### Assigned task:
Word for word, output the data, with none of its pictures.

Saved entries
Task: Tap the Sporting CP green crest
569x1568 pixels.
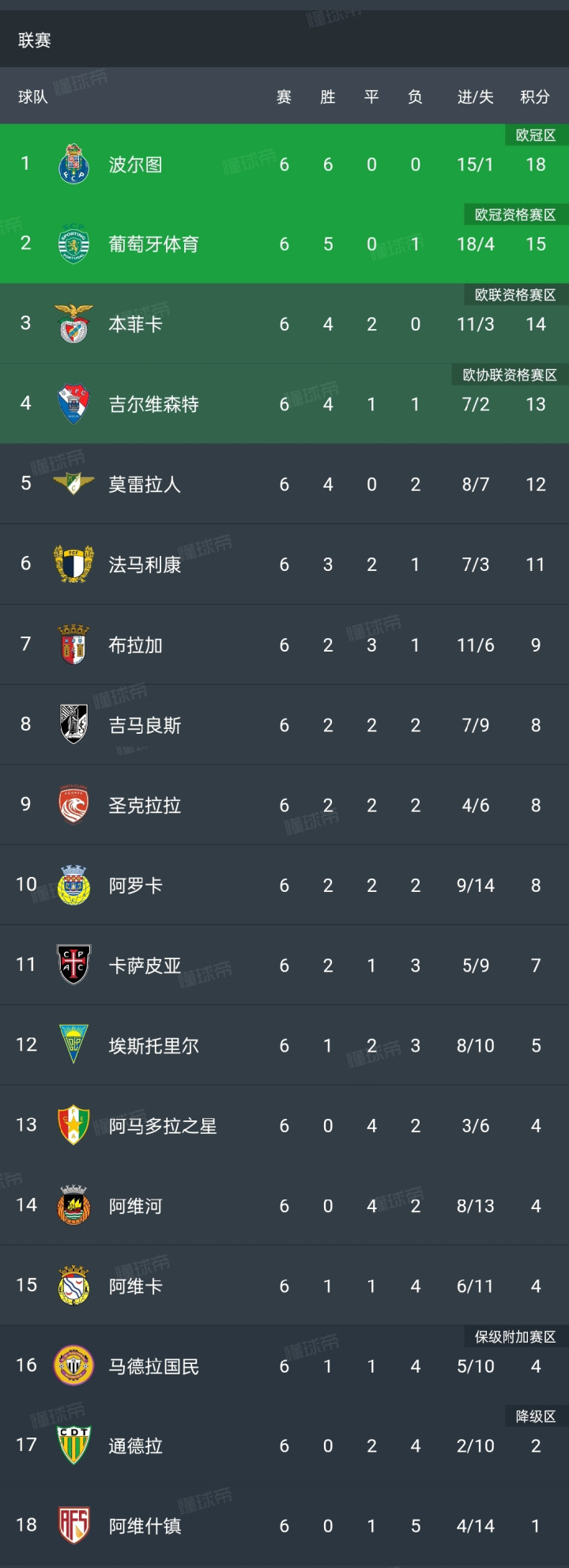Action: tap(73, 244)
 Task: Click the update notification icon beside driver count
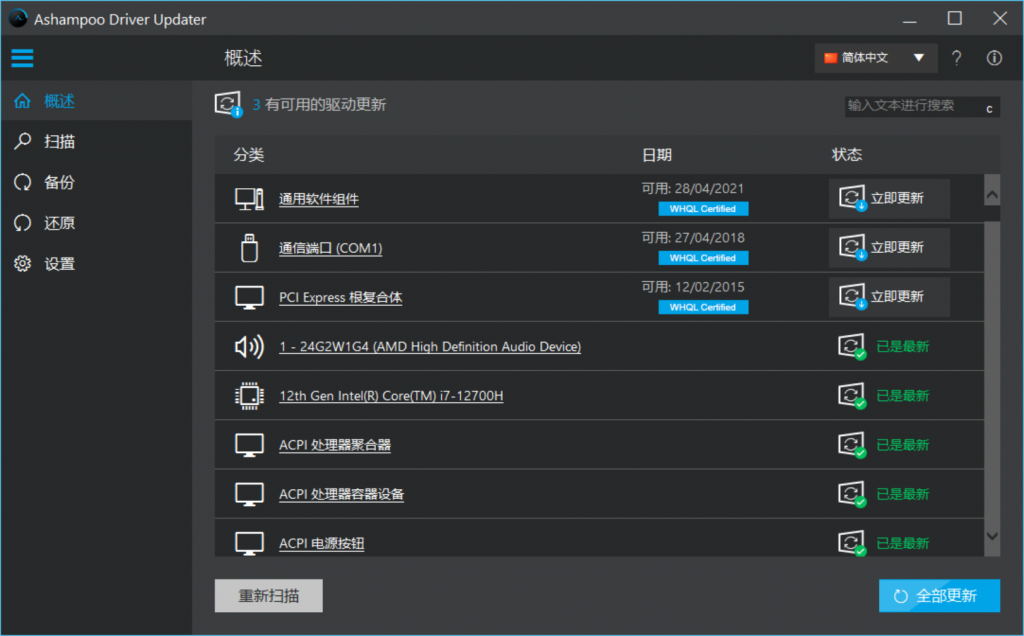(x=228, y=103)
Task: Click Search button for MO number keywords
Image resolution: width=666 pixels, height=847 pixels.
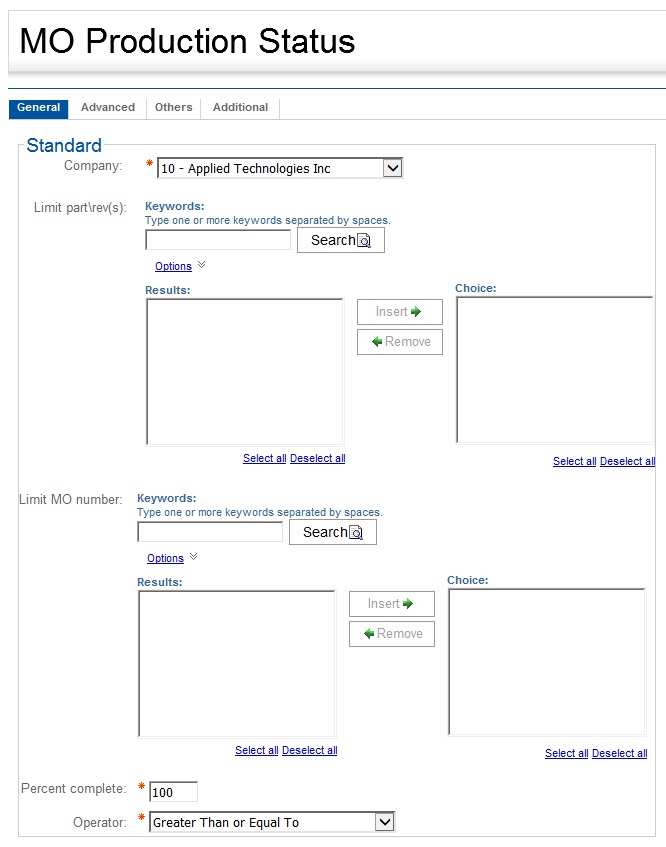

### Exercise output:
Task: Tap the Sporting CP green crest
569x1568 pixels.
Action: tap(73, 244)
 Task: Click the update notification icon beside driver count
(x=228, y=103)
Task: Click Search button for MO number keywords
Image resolution: width=666 pixels, height=847 pixels.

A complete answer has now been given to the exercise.